## Assigned task
Please print the data shown below without any alteration.

Task inputs START

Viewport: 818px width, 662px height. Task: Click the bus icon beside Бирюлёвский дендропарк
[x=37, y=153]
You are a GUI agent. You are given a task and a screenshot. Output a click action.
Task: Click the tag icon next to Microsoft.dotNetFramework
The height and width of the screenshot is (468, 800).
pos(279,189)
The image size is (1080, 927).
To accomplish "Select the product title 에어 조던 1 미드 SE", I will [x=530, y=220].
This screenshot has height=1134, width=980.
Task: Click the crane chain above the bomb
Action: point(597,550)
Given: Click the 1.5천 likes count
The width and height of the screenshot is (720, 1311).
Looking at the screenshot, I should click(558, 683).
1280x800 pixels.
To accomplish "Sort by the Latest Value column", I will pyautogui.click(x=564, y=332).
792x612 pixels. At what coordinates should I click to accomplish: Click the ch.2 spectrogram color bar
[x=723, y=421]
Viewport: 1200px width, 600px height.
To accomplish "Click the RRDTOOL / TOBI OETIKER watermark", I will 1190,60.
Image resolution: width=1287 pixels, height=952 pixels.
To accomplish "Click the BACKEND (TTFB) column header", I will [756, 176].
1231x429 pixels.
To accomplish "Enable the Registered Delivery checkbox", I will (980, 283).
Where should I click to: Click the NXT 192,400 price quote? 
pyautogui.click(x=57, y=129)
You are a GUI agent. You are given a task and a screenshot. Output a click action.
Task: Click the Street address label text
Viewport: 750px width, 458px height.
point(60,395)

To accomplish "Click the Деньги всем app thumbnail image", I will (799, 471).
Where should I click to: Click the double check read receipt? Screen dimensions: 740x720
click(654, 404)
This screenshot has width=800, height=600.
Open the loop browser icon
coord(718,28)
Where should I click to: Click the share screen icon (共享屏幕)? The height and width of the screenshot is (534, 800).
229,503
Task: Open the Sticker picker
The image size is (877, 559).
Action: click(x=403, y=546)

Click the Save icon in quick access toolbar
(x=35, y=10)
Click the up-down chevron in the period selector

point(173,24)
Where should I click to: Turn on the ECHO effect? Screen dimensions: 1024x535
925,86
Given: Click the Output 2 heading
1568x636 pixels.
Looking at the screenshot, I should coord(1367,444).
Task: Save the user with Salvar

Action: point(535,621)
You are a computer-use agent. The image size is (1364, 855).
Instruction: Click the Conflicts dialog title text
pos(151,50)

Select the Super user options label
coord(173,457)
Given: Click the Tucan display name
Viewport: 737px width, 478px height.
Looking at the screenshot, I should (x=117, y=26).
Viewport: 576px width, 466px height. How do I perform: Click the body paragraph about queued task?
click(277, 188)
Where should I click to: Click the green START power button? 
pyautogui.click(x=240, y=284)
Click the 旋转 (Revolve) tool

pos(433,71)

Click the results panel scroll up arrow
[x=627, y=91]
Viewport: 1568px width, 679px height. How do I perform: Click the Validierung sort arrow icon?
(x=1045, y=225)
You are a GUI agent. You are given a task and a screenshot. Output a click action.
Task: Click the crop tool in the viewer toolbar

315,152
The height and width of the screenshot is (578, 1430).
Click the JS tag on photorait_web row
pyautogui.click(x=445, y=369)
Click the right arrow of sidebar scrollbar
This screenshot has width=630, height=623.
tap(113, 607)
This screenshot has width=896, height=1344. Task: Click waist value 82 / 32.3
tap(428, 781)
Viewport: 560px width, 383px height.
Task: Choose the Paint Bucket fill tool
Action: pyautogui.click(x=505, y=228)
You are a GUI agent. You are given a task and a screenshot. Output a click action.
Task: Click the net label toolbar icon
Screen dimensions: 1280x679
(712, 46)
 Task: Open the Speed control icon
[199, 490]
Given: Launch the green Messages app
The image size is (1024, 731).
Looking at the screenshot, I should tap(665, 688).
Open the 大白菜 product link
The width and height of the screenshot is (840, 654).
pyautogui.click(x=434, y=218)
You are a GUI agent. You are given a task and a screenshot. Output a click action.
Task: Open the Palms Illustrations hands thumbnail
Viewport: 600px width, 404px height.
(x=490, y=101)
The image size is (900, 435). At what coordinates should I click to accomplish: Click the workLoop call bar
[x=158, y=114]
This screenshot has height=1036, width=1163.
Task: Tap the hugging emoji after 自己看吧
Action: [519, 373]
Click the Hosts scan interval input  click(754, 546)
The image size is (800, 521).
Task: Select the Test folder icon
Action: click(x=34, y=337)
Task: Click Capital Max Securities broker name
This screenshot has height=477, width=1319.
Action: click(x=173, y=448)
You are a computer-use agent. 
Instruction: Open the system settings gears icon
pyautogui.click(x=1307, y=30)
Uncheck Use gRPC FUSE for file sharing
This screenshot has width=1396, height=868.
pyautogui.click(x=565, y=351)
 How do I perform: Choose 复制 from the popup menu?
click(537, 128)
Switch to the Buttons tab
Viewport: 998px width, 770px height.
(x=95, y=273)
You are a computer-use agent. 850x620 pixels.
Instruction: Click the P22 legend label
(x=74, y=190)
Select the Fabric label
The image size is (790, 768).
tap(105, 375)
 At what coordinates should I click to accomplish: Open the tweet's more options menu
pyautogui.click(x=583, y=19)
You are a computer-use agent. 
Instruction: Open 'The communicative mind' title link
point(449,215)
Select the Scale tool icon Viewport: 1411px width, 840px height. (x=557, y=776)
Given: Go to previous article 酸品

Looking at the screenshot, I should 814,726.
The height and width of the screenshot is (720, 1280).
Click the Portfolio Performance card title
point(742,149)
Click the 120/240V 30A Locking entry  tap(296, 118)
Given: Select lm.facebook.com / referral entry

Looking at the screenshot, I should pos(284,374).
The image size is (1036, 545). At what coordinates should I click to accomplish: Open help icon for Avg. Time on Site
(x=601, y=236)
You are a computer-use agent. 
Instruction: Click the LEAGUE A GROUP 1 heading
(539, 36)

Task inputs END

## Output below
Viewport: 818px width, 662px height. Task: Click the bus icon beside Бирюлёвский дендропарк
[x=37, y=153]
You are a GUI agent. You are given a task and a screenshot. Output a click action.
Task: Click the tag icon next to Microsoft.dotNetFramework
The height and width of the screenshot is (468, 800).
pos(279,189)
The image size is (1080, 927).
To accomplish "Select the product title 에어 조던 1 미드 SE", I will [x=530, y=220].
This screenshot has height=1134, width=980.
Task: Click the crane chain above the bomb
Action: point(597,550)
Given: Click the 1.5천 likes count
The width and height of the screenshot is (720, 1311).
Looking at the screenshot, I should click(558, 683).
1280x800 pixels.
To accomplish "Sort by the Latest Value column", I will pyautogui.click(x=564, y=332).
792x612 pixels. At what coordinates should I click to accomplish: Click the ch.2 spectrogram color bar
[x=723, y=421]
Viewport: 1200px width, 600px height.
To accomplish "Click the RRDTOOL / TOBI OETIKER watermark", I will 1190,60.
Image resolution: width=1287 pixels, height=952 pixels.
To accomplish "Click the BACKEND (TTFB) column header", I will [756, 176].
1231x429 pixels.
To accomplish "Enable the Registered Delivery checkbox", I will (980, 283).
Where should I click to: Click the NXT 192,400 price quote? 
pyautogui.click(x=57, y=129)
You are a GUI agent. You are given a task and a screenshot. Output a click action.
Task: Click the Street address label text
Viewport: 750px width, 458px height.
point(60,395)

To accomplish "Click the Деньги всем app thumbnail image", I will (799, 471).
Where should I click to: Click the double check read receipt? Screen dimensions: 740x720
click(654, 404)
This screenshot has width=800, height=600.
Open the loop browser icon
coord(718,28)
Where should I click to: Click the share screen icon (共享屏幕)? The height and width of the screenshot is (534, 800).
229,503
Task: Open the Sticker picker
The image size is (877, 559).
Action: click(x=403, y=546)

Click the Save icon in quick access toolbar
(x=35, y=10)
Click the up-down chevron in the period selector

point(173,24)
Where should I click to: Turn on the ECHO effect? Screen dimensions: 1024x535
925,86
Given: Click the Output 2 heading
1568x636 pixels.
Looking at the screenshot, I should coord(1367,444).
Task: Save the user with Salvar

Action: point(535,621)
You are a computer-use agent. The image size is (1364, 855).
Instruction: Click the Conflicts dialog title text
pos(151,50)

Select the Super user options label
coord(173,457)
Given: Click the Tucan display name
Viewport: 737px width, 478px height.
Looking at the screenshot, I should (x=117, y=26).
Viewport: 576px width, 466px height. How do I perform: Click the body paragraph about queued task?
click(277, 188)
Where should I click to: Click the green START power button? 
pyautogui.click(x=240, y=284)
Click the 旋转 (Revolve) tool

pos(433,71)

Click the results panel scroll up arrow
[x=627, y=91]
Viewport: 1568px width, 679px height. How do I perform: Click the Validierung sort arrow icon?
(x=1045, y=225)
You are a GUI agent. You are given a task and a screenshot. Output a click action.
Task: Click the crop tool in the viewer toolbar

315,152
The height and width of the screenshot is (578, 1430).
Click the JS tag on photorait_web row
pyautogui.click(x=445, y=369)
Click the right arrow of sidebar scrollbar
This screenshot has width=630, height=623.
tap(113, 607)
This screenshot has width=896, height=1344. Task: Click waist value 82 / 32.3
tap(428, 781)
Viewport: 560px width, 383px height.
Task: Choose the Paint Bucket fill tool
Action: pyautogui.click(x=505, y=228)
You are a GUI agent. You are given a task and a screenshot. Output a click action.
Task: Click the net label toolbar icon
Screen dimensions: 1280x679
(712, 46)
 Task: Open the Speed control icon
[199, 490]
Given: Launch the green Messages app
The image size is (1024, 731).
Looking at the screenshot, I should tap(665, 688).
Open the 大白菜 product link
The width and height of the screenshot is (840, 654).
pyautogui.click(x=434, y=218)
You are a GUI agent. You are given a task and a screenshot. Output a click action.
Task: Open the Palms Illustrations hands thumbnail
Viewport: 600px width, 404px height.
(x=490, y=101)
The image size is (900, 435). At what coordinates should I click to accomplish: Click the workLoop call bar
[x=158, y=114]
This screenshot has height=1036, width=1163.
Task: Tap the hugging emoji after 自己看吧
Action: [519, 373]
Click the Hosts scan interval input  click(754, 546)
The image size is (800, 521).
Task: Select the Test folder icon
Action: click(x=34, y=337)
Task: Click Capital Max Securities broker name
This screenshot has height=477, width=1319.
Action: click(x=173, y=448)
You are a computer-use agent. 
Instruction: Open the system settings gears icon
pyautogui.click(x=1307, y=30)
Uncheck Use gRPC FUSE for file sharing
This screenshot has width=1396, height=868.
pyautogui.click(x=565, y=351)
 How do I perform: Choose 复制 from the popup menu?
click(537, 128)
Switch to the Buttons tab
Viewport: 998px width, 770px height.
(x=95, y=273)
You are a computer-use agent. 850x620 pixels.
Instruction: Click the P22 legend label
(x=74, y=190)
Select the Fabric label
The image size is (790, 768).
tap(105, 375)
 At what coordinates should I click to accomplish: Open the tweet's more options menu
pyautogui.click(x=583, y=19)
You are a computer-use agent. 
Instruction: Open 'The communicative mind' title link
point(449,215)
Select the Scale tool icon Viewport: 1411px width, 840px height. (x=557, y=776)
Given: Go to previous article 酸品

Looking at the screenshot, I should 814,726.
The height and width of the screenshot is (720, 1280).
Click the Portfolio Performance card title
point(742,149)
Click the 120/240V 30A Locking entry  tap(296, 118)
Given: Select lm.facebook.com / referral entry

Looking at the screenshot, I should pos(284,374).
The image size is (1036, 545). At what coordinates should I click to accomplish: Open help icon for Avg. Time on Site
(x=601, y=236)
You are a computer-use agent. 
Instruction: Click the LEAGUE A GROUP 1 heading
(539, 36)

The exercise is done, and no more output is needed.